Here’s another little fun one, well, at least for me. Maybe not terribly useful, but interesting if nothing else…
When loading data from a file into a table using pyspark I personally like to add some columns at the start of the table just to record when they were loaded, updated (if its a history table for example) or maybe something else. I find this useful when querying the table from a warehouse. Now, of course its quite easy to add some columns to a data frame when you’re loading a file in, maybe something a bit like this:-
from pyspark.sql import functions as F
df = (
spark.read.csv("some file.csv")
.withColumn("DateTimeLoaded", F.current_timestamp())
.withColumn("InputFileName", F.input_file_name())
)
This is fine and all, but the columns are at the end of the data frame on the right hand side, like this:-
| SomeColumn | OtherCol | WhatColumn | DateTimeLoaded | InputFileName |
|---|---|---|---|---|
| a | b | c | ||
| a | x | y |

This triggers my OCD, I would like them at the start, but how?

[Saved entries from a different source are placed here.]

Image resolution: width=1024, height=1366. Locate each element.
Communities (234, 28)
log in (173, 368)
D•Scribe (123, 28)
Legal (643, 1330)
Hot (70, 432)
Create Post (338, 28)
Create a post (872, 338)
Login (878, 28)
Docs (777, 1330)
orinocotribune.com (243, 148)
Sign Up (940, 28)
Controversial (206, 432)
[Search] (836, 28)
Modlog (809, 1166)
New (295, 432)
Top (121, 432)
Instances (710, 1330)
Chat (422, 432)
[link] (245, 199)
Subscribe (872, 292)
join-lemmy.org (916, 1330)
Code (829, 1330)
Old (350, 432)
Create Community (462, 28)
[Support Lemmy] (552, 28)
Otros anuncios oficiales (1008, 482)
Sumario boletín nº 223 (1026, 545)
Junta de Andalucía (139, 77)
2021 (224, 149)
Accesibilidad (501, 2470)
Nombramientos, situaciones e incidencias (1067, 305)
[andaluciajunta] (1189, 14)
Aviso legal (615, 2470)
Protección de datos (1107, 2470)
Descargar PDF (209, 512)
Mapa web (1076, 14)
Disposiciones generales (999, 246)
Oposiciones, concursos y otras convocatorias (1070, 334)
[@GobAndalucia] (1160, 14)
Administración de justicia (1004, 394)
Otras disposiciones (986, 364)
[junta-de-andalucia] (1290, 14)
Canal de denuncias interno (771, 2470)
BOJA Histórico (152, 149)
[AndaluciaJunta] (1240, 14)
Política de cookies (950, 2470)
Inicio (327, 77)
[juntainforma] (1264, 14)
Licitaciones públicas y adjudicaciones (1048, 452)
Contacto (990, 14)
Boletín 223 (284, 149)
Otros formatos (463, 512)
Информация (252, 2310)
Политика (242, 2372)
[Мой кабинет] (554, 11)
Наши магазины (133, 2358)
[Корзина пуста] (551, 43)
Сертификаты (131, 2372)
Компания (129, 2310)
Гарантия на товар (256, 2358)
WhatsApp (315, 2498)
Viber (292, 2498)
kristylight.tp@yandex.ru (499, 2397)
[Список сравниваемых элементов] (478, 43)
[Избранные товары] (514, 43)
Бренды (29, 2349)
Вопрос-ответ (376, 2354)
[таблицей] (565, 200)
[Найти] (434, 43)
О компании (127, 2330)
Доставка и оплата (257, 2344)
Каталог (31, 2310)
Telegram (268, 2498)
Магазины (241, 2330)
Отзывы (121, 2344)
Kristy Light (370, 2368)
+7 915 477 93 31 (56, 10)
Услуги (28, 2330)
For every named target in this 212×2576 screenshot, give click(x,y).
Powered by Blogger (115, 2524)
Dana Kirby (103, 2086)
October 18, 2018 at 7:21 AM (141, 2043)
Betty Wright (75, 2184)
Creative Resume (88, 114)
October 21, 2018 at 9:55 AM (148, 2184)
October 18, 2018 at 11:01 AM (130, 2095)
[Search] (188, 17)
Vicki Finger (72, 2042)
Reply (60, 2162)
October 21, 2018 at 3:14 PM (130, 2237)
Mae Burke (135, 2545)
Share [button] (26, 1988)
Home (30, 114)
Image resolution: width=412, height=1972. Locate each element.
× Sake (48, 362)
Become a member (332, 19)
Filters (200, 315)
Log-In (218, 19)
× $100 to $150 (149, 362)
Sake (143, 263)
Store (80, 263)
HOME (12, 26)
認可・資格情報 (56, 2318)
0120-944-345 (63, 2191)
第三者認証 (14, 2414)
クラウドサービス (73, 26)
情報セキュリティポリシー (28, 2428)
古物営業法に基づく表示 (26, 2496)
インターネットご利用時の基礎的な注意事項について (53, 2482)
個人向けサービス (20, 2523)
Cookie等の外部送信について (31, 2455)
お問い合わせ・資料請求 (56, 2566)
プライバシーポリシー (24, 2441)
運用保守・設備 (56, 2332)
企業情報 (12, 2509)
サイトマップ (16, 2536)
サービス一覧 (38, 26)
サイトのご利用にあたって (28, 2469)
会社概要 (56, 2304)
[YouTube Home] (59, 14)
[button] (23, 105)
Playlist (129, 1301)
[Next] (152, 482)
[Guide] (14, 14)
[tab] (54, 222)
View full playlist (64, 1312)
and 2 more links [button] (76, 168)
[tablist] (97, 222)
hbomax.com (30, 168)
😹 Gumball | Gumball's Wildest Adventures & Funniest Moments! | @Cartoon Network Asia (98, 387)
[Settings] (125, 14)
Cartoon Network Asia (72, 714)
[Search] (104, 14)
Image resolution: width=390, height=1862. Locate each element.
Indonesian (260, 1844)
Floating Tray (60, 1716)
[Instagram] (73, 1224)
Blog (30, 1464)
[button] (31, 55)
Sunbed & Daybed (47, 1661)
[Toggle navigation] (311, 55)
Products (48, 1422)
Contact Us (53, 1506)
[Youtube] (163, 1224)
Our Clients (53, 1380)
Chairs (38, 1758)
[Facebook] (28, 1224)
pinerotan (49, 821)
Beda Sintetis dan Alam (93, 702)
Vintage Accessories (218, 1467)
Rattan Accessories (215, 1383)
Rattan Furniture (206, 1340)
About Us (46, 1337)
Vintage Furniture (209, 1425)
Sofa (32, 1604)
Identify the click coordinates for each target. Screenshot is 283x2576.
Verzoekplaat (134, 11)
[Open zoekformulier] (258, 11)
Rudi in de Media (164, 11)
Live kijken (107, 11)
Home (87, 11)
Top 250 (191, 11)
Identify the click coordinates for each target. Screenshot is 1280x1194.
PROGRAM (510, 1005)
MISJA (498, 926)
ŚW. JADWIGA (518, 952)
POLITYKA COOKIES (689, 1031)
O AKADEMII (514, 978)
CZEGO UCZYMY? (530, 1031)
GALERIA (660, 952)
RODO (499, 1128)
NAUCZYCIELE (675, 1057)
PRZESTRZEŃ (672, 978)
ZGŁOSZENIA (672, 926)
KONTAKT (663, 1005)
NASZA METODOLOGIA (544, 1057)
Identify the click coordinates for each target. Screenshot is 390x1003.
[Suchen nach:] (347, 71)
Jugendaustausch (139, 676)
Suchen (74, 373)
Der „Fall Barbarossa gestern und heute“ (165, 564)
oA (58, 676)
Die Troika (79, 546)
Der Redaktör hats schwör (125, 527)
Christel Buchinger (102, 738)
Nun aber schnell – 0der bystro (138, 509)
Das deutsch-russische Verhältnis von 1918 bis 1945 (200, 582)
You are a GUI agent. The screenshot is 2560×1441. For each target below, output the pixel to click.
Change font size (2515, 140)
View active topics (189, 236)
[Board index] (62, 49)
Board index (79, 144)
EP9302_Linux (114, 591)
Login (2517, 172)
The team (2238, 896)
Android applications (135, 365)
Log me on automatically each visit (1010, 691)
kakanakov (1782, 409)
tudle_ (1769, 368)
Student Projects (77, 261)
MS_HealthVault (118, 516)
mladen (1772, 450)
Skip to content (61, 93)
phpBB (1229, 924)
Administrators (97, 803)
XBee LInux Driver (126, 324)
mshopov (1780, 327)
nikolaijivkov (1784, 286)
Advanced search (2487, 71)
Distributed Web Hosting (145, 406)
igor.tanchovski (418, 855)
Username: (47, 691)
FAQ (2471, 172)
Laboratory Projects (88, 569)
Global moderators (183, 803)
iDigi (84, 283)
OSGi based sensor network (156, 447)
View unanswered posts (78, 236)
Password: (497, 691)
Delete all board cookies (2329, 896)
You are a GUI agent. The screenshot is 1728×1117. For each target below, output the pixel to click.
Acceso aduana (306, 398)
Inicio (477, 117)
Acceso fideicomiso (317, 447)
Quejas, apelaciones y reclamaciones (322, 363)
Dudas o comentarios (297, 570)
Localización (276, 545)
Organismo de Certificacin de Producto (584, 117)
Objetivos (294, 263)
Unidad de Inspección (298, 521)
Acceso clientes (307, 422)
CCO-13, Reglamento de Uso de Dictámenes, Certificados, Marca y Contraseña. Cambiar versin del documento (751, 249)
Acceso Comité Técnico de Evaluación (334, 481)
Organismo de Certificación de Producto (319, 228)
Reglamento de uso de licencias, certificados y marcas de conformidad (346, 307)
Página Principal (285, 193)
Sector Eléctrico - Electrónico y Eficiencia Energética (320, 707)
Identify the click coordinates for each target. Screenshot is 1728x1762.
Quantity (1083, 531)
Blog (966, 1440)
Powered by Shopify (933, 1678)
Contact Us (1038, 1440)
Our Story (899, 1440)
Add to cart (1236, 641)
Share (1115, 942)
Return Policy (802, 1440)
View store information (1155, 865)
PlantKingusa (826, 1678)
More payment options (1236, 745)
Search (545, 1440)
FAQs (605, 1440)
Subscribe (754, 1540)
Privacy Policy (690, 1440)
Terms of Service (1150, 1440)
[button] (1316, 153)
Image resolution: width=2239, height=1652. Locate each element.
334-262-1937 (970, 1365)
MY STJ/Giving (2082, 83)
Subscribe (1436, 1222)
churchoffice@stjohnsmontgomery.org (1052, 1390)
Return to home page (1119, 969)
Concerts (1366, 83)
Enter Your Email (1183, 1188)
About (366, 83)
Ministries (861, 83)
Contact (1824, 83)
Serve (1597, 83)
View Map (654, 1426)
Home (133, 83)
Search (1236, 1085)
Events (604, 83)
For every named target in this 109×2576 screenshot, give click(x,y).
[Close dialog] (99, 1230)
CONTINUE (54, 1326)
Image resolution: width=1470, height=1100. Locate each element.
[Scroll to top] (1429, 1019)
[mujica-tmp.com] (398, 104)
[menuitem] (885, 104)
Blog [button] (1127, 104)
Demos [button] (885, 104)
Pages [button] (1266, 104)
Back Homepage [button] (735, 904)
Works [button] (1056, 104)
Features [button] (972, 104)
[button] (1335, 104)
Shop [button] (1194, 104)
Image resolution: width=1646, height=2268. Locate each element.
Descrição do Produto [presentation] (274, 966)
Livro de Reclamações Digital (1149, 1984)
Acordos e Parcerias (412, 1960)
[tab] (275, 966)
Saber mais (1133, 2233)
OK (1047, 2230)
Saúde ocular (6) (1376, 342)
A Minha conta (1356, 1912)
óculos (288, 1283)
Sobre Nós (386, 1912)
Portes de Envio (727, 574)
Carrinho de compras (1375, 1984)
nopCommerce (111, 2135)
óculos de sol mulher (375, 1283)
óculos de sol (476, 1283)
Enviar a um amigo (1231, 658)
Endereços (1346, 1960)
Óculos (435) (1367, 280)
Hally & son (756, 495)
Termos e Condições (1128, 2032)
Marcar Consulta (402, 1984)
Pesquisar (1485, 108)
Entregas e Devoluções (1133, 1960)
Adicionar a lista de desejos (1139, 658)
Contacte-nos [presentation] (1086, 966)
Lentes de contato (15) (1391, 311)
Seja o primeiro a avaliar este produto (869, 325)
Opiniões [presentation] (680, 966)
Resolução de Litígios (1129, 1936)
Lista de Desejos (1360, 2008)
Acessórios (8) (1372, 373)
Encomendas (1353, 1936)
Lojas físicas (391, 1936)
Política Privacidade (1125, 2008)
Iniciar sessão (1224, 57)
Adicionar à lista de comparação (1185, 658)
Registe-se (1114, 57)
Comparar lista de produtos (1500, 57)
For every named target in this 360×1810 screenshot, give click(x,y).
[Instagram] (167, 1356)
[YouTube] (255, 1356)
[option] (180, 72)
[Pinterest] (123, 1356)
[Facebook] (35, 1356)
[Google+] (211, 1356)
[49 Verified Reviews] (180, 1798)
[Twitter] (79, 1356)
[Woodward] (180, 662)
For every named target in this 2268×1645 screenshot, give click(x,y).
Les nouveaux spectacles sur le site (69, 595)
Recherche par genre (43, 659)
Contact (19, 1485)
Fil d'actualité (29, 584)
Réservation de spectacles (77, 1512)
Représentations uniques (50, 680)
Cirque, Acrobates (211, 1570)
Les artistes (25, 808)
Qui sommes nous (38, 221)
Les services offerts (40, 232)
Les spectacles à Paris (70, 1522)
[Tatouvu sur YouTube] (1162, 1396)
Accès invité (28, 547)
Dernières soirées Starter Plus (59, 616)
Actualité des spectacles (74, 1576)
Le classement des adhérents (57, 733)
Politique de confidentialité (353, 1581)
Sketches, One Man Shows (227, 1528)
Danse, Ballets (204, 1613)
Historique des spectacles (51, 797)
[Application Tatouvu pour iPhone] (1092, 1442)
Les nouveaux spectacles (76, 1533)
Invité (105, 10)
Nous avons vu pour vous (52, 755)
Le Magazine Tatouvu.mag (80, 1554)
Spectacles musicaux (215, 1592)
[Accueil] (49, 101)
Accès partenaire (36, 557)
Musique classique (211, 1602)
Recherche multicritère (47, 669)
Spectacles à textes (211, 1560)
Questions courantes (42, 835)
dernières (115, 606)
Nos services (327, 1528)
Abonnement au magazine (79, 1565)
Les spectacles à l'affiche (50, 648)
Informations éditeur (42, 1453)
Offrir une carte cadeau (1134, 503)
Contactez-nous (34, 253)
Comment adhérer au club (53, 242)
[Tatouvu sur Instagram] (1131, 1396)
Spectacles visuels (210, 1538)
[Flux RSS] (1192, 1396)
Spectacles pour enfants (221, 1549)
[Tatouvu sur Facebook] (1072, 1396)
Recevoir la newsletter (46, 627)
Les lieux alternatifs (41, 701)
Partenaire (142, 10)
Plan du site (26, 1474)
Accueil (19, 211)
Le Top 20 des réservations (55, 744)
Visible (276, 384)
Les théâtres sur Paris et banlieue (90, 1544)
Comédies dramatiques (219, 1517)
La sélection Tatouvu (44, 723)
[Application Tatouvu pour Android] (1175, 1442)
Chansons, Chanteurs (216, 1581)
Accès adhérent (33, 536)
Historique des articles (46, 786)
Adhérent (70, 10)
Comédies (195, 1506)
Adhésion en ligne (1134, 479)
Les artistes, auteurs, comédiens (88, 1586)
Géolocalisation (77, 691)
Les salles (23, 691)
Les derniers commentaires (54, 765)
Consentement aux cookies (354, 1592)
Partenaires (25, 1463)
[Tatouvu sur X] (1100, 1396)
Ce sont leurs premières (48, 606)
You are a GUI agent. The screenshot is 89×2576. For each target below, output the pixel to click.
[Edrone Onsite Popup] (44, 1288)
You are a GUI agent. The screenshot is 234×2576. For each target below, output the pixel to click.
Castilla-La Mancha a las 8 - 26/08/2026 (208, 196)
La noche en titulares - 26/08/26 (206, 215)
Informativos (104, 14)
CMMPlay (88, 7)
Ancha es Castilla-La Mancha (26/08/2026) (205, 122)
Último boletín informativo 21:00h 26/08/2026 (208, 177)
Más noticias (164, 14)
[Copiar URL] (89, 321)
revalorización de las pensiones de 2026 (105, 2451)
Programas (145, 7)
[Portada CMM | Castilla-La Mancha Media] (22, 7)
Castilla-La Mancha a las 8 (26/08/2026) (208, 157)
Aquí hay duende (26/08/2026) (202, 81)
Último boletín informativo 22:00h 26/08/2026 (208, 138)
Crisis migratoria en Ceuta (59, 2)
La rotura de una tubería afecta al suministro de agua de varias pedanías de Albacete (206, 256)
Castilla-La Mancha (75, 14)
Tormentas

Simple, just take the data frame then select the columns you want, but add yours before you ‘select’ (using a select ‘*’) all the others… imagine it like what you’d do with a good old SQL select statement, so something like “SELECT MyColumn = 123, * FROM SomeTable”. We can use the same logic here…
def add_columns_to_beginning_of_data_frame(df):
from pyspark.sql.types import TimestampType
from pyspark.sql.functions import lit, current_timestamp
return df.select(
# Add a 'DateTimeLoaded' column at the start, with the value
# of current timestamp value (i.e. the current date and time)
lit(current_timestamp()).cast(TimestampType()).alias("DateTimeLoaded"),
# Now add another date time column called 'DateTimeUpdated', but we only
# want it to be NULL for the moment
lit(None).cast(TimestampType()).alias("DateTimeUpdated"),
# Now, all the other existing columns come after ;-)
"*")
Maybe its a bit wasteful and unrequired, and I should be happy with them at the end instead – I’m trying to fight my OCD on this, but it sometimes over powers me 😉
Maybe don’t use it on big file imports… Anyway, I said it would just be a little fun one this time, see you next time!